Na sequência dos últimos acontecimentos o Chefe de Estado Maior das Forças Armadas de São Tomé e Príncipe, o Brigadeiro Felisberto Maria Segundo decidiu pôr o cargo a disposição do governo e do Conselho Superior de Defesa Nacional. O conselho não hesitou e aconselhou o governo a remodelar as chefias militares.

“O Conselho insta as instâncias competentes a adoptarem as medidas que se impõem com vista a proceder as substituições no Estado Maior que se mostrarem necessárias”

A queda do Chefe de Estado Maior é consequência da recusa dos militares em prestarem as constitucionais honras militares ao Presidente da República aquando da sua última viagem oficial ao exterior.

Felisberto Maria Segundo havia sido nomeado em 2012, depois da reforma no setor que decidiu os militares em dois ramos fundamentais, o Exercito e a Guarda Costeira e criou ainda novos postos como o de Brigadeiro e Chefe de Estado Militar.

Outra deliberação importante é a remodelação da própria estrutura das Forças Armadas. O Estado Maior que até agora se encontrava instalado fora do Quartel-General, deve ser imediatamente reintegrado.

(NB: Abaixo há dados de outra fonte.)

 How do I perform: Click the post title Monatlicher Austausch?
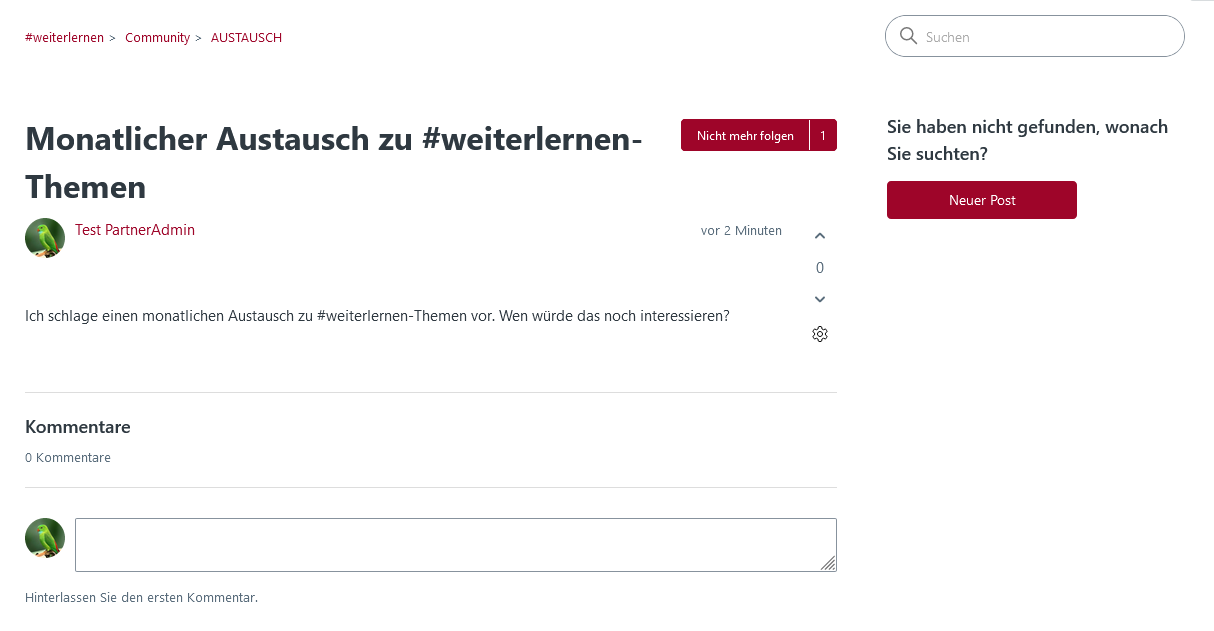(x=333, y=162)
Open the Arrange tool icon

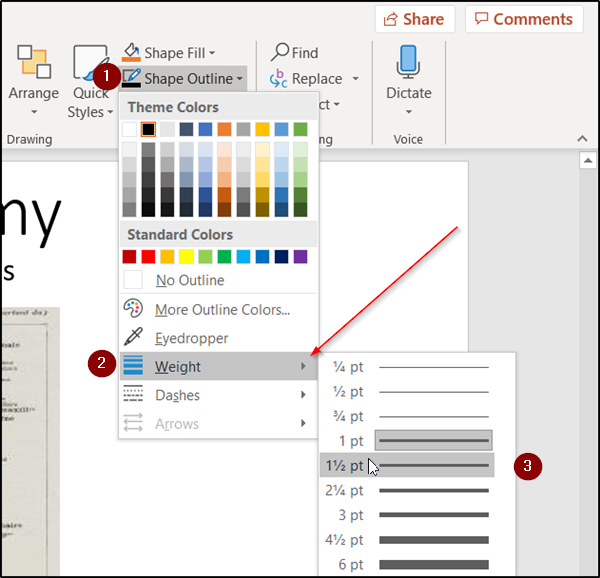pos(34,62)
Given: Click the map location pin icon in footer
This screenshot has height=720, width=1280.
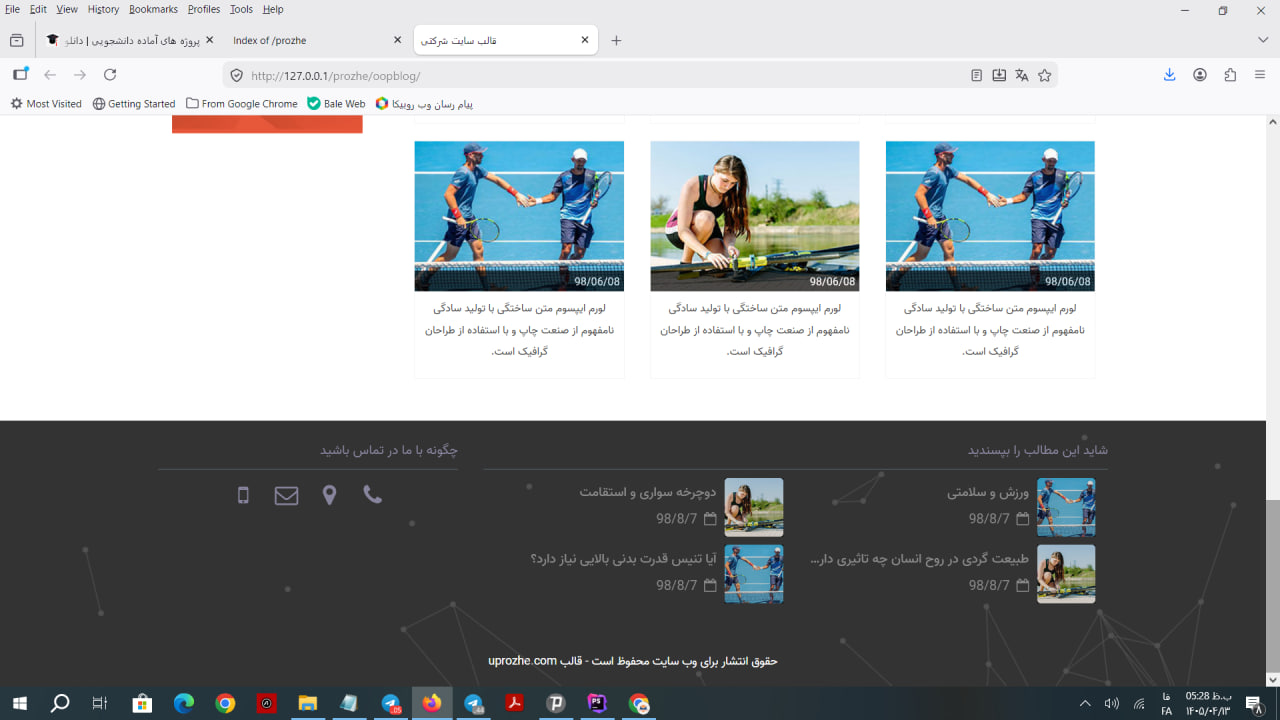Looking at the screenshot, I should pos(329,495).
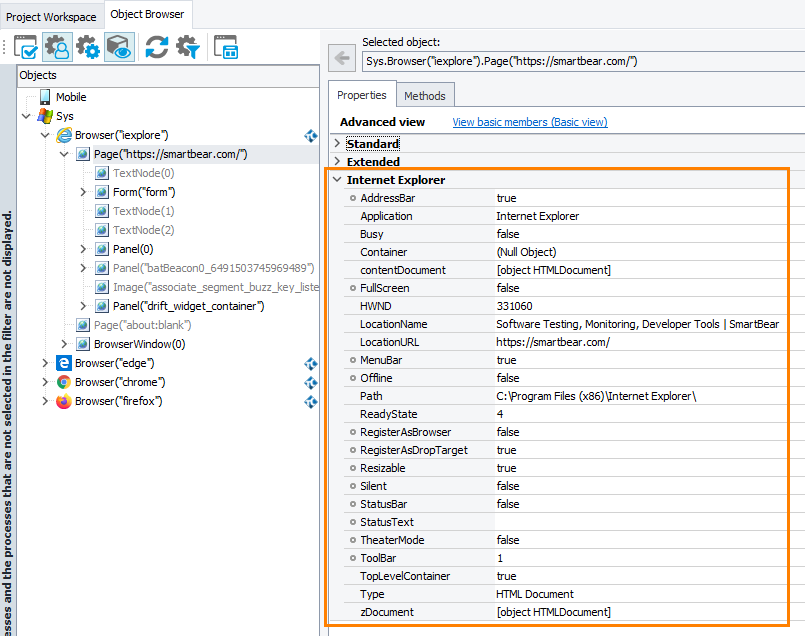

“O Conselho Superior da Defesa Nacional, deliberou no sentido da transferência imediata do Estado Maior das Forças Armadas para o Quartel-general. A revisão da actual estrutura das forças armadas com vista a se redimensionar por forma adequa-la a realidade do país”

Por outro lado, o Conselho Superior de Defesa Nacional condenou a atitude dos militares que negaram as praxes ao Chefe de Estado, e pediu o apuramento de responsabilidades. Ainda assim instou o governo no sentido da “adopção de uma nova grelha salarial com base na proposta apresentada pelo Estado-maior, visando corrigir eventuais discrepâncias existentes no sistema remuneratório vigente e a melhoria das condições de trabalho na instituição”

Decisões enérgicas assumidas num Conselho Superior de Defesa Nacional convocado de emergência pelo Presidente Pinto da Costa que não se esqueceu dos Sargentos a quem “devem ser também pagos os subsídios a que têm direito”.